La Chine devient une semi-colonie. A la fin du 19e siècle, une secte nationaliste veut chasser tous ces « barbares » qui occupent la Chine (révolte dite des boxeurs). Des missionnaires sont massacrés. Les Européens se retranchent à Pékin dans les légations étrangères. La ville est assiégée. On est en 1900. Le siège dure 55 jours et s’achève avec l’intervention d’un corps expéditionnaire international. (déjà !) L’impératrice Cixi (Ts’eu-Hi) qui soutenait légitimement les révoltés est contrainte de s’enfuir.

Barbares

Barbares : les Chinois pour les Français et vice versa.

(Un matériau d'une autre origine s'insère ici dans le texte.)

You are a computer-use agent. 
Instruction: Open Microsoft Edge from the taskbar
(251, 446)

Dessin de Bertall (1878)

La presse occidentale de l’époque a largement couvert les événements de Chine non sans une certaine partialité et les caricaturistes s’en sont donné à cœur joie. Dans la première moitié du 20e siècle, la Chine connaîtra la mainmise du japon sur une grande partie de ses ressources naturelles et les horreurs commises par les soldats de ce pays lors de la seconde guerre mondiale ; la Chine ne retrouve sa pleine souveraineté qu’avec l’arrivée de Maozedong et l’avènement de la République populaire.

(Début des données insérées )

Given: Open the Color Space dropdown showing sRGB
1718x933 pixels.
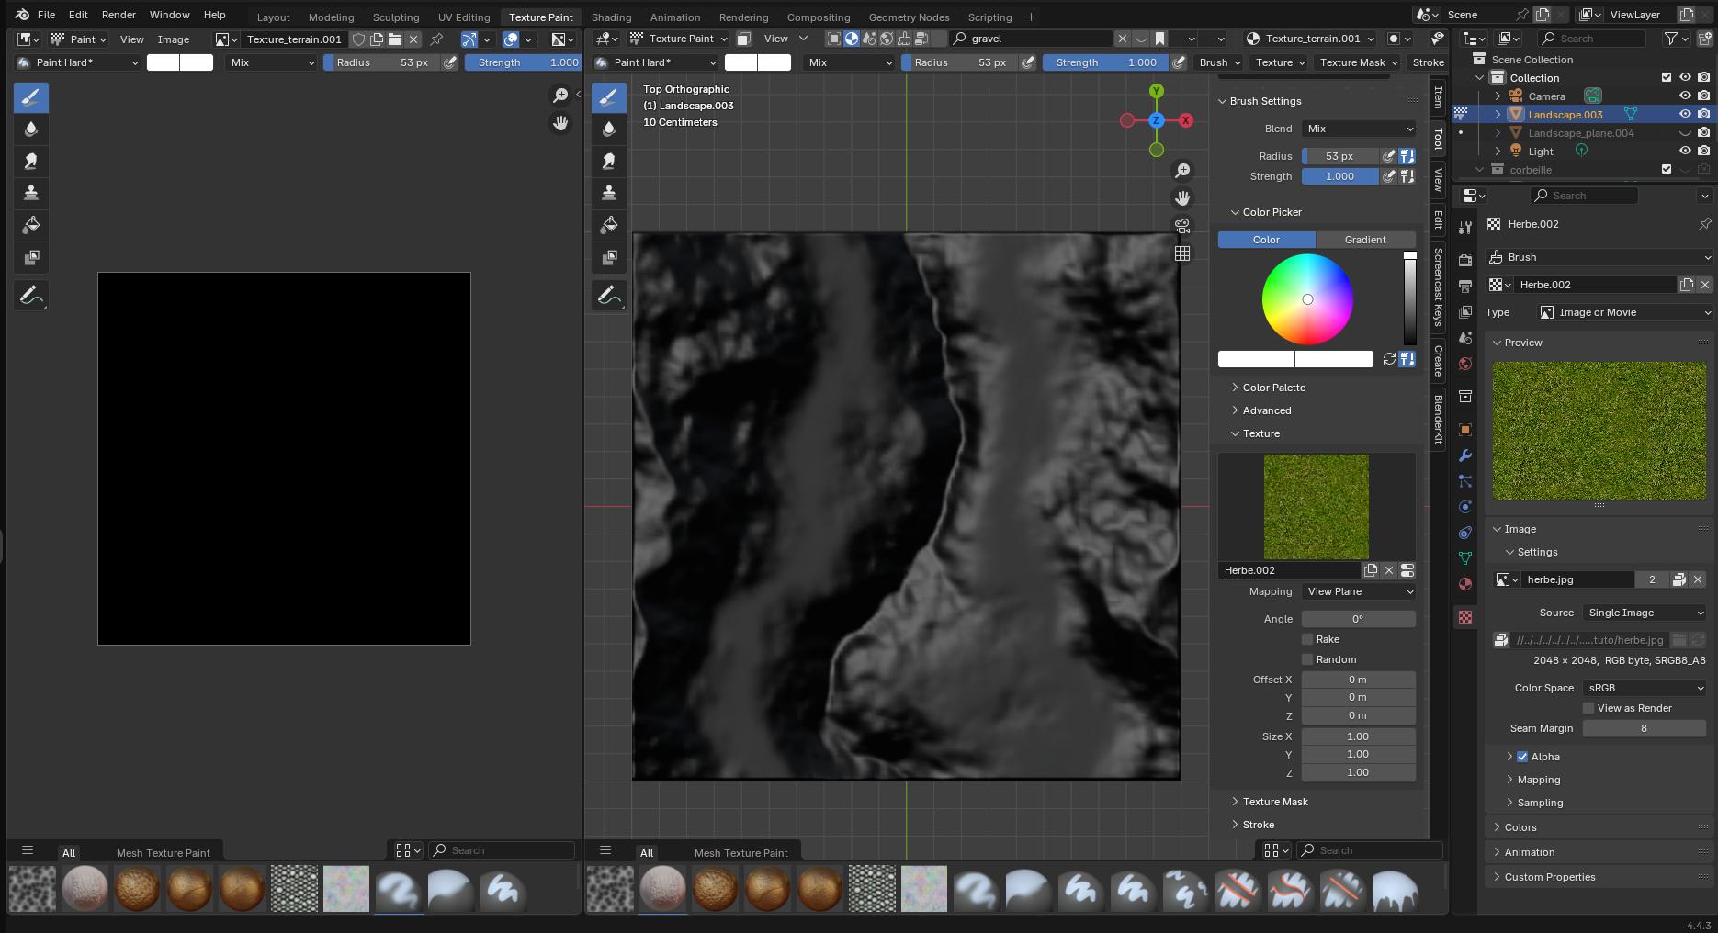Looking at the screenshot, I should coord(1644,688).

La Chine agressée par les Occidentaux

Quelques bons procédés de civilisation

Alors que la Chine connaissait tous les périls en étant dépecée de manière éhontée par les Européens, c’est à la fin du 19e siècle que, paradoxalement, apparait le terme de « péril jaune ». Ce terme inventé par les Occidentaux pour se donner bonne conscience n’avait alors aucun fondement sur le plan militaire puisque les armées chinoises, du fait de leur armement suranné et de leurs techniques de combat anciennes, pouvaient peut-être gagner des batailles mais pas la guerre qui leur était faite ; de même que furent vaincus les combattants des pays colonisés d’Asie ou d’Afrique qui ne s’étaient jamais frottés ou si peu aux techniques et aux tactiques de guerre modernes.

La petite guerre chez les Chinois

La petite guerre chez les Chinois ou la force de dissuasion avant l'ère atomique

Bien avant un Alain Peyrefitte, certains esprits éclairés pressentaient néanmoins la puissance économique potentielle de la Chine avec ses millions de bras et les grandes capacités de travail de ses habitants. Ce qu’un dictionnaire pour la jeunesse exprimait dès 1850: « Nulle part, même en Angleterre (sic), on ne trouve autant de patriotisme et d’amour du travail que chez les Chinois » …(2)

Soldats chinois

OPINION DE L'ECOLE DE GUERRE DE PEKING. - Général, nous sommes bien heureux d'être chinois, parce que la Chine est la première puissance du monde. - En effet, c'est prouvé puisque le monde entier se met contre nous. Dessin de Tiret-Bognet

Au regard de la longue histoire de ce grand pays qui suscite aujourd’hui le même émerveillement qu’au 18e siècle, cette parenthèse d’un siècle n’est rien, mises à part les terribles souffrances endurées par le peuple. Ajoutons vingt ans si l’on inclut les erreurs économiques commises par les communistes jusqu’au « Grand bond en avant » et la « Révolution culturelle » qui furent deux magistraux fiascos. Les séquelles de ses erreurs effacées, la Chine a retrouvé aujourd’hui l’aura qu’elle avait au temps de sa splendeur, la puissance économique en plus, ce qui la rend redoutable. Si l’Europe s’est américanisée sans préjugés (le verbe est apparu en 1851 selon Littré) ; se laissera-t-elle siniser demain ? Je poursuivrai sur ce sujet dans une autre note.

Ombres chinoises

Je vais m'amuser, voilà que je commence à voir les ombres chinoises!

1. Le paragraphe qui suit reprend en grande partie le texte que j’avais rédigé pour une exposition sur la Chine organisée avec des collègues de la Bibliothèque interuniversitaire de Montpellier, dans le cadre de la Comédie du livre 2003. On n’est jamais aussi bien servi que par soi-même !
2. Dictionnaire de conversation destiné à la jeunesse, tome 3 Article Chine. – Paris : Langlois et Leclerc ; H. Plon, 1855.
3. Géograhie de la Chine par Jen Yu-Ti - Pékin: Éditions en langues étrangères; Diffusion Guozi Shudian, 1965.